┌─ MATERIAL PROVIDED

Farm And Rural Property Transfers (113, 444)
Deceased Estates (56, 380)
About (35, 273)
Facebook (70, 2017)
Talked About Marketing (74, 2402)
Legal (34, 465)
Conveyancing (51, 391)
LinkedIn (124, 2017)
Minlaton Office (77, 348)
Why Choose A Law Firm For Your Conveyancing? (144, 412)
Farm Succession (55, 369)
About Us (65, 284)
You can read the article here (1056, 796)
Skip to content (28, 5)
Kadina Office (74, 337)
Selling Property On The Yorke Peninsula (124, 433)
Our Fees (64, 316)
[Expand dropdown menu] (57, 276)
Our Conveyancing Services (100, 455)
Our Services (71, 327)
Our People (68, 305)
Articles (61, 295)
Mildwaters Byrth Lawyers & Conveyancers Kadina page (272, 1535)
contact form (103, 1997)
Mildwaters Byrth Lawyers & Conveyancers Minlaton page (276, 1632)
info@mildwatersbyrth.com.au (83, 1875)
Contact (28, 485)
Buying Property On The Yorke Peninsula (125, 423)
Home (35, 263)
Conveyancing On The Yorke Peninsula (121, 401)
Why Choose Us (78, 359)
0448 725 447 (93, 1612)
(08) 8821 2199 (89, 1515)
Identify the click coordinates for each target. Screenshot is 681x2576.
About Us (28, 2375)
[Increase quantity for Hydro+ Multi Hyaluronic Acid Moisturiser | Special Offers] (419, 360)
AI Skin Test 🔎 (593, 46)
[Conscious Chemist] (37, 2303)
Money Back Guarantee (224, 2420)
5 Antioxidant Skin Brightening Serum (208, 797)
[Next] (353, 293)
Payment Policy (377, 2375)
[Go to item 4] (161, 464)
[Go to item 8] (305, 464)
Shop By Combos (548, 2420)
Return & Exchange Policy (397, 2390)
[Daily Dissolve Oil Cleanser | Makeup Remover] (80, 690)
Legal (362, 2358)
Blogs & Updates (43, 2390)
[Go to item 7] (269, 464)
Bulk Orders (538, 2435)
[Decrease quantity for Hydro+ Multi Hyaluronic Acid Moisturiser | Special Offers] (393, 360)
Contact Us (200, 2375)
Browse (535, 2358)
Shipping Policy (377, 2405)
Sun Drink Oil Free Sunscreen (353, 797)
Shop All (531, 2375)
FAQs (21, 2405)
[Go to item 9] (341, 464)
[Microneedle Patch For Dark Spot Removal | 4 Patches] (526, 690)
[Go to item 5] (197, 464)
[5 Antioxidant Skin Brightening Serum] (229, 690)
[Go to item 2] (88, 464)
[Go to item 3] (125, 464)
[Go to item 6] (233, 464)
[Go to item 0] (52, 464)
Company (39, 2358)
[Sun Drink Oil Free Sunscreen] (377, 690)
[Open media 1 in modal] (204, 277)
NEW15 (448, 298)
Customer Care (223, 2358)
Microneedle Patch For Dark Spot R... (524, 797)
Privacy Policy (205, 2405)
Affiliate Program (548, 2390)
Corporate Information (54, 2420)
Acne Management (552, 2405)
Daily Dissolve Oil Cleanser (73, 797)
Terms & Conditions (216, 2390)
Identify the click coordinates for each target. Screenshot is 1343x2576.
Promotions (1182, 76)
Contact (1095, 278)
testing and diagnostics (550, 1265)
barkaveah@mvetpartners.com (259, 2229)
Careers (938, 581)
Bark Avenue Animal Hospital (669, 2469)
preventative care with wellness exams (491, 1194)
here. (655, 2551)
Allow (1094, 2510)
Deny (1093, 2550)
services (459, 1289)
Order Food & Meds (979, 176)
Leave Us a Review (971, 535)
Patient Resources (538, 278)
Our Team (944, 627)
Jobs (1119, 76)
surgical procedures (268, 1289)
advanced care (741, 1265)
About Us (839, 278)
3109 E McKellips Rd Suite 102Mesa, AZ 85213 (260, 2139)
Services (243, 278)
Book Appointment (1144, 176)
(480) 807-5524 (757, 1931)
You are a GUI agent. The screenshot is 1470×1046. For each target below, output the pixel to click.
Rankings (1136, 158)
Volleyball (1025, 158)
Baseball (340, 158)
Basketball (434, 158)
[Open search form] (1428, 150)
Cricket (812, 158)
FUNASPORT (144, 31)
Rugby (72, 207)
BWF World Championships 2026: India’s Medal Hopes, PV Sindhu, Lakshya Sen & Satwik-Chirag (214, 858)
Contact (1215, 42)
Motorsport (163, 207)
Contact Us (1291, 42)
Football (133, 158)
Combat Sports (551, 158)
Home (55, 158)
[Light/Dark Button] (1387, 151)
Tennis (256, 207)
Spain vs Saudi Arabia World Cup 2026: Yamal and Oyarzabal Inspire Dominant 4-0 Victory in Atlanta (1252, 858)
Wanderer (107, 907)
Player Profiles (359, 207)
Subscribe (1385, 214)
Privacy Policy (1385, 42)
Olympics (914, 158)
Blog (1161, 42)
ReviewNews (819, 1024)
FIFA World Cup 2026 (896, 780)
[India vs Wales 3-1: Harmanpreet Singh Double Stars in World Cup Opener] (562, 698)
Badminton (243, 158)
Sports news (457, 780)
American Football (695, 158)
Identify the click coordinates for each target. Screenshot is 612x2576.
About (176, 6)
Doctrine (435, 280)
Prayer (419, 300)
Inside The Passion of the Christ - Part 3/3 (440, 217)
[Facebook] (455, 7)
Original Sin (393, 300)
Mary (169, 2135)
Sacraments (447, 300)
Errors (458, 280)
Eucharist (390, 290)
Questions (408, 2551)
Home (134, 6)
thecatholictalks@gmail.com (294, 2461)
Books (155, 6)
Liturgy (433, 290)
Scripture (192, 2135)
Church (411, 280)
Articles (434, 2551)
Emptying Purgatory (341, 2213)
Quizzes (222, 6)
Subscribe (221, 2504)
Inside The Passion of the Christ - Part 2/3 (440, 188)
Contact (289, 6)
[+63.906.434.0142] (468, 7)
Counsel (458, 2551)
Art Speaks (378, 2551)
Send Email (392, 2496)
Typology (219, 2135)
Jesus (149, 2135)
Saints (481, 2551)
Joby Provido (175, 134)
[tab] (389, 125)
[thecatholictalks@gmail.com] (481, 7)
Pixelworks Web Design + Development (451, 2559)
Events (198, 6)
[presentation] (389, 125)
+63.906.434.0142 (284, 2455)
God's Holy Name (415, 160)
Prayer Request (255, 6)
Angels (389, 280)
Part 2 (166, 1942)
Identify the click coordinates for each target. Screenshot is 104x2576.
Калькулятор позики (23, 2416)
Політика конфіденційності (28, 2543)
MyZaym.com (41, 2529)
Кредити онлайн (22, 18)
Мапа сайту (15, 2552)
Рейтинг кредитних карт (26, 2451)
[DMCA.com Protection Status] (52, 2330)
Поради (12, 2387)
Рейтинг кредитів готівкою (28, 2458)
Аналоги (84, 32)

└─

EXERCISE REQUIREMENTS
Starting at the line above that contains "Legal (362, 2358)", write out each line exactly until the line that contains "Sun Drink Oil Free Sunscreen (353, 797)" has been written, and stop there.

EXERCISE OUTPUT
Legal (362, 2358)
Blogs & Updates (43, 2390)
[Go to item 7] (269, 464)
Bulk Orders (538, 2435)
[Decrease quantity for Hydro+ Multi Hyaluronic Acid Moisturiser | Special Offers] (393, 360)
Contact Us (200, 2375)
Browse (535, 2358)
Shipping Policy (377, 2405)
Sun Drink Oil Free Sunscreen (353, 797)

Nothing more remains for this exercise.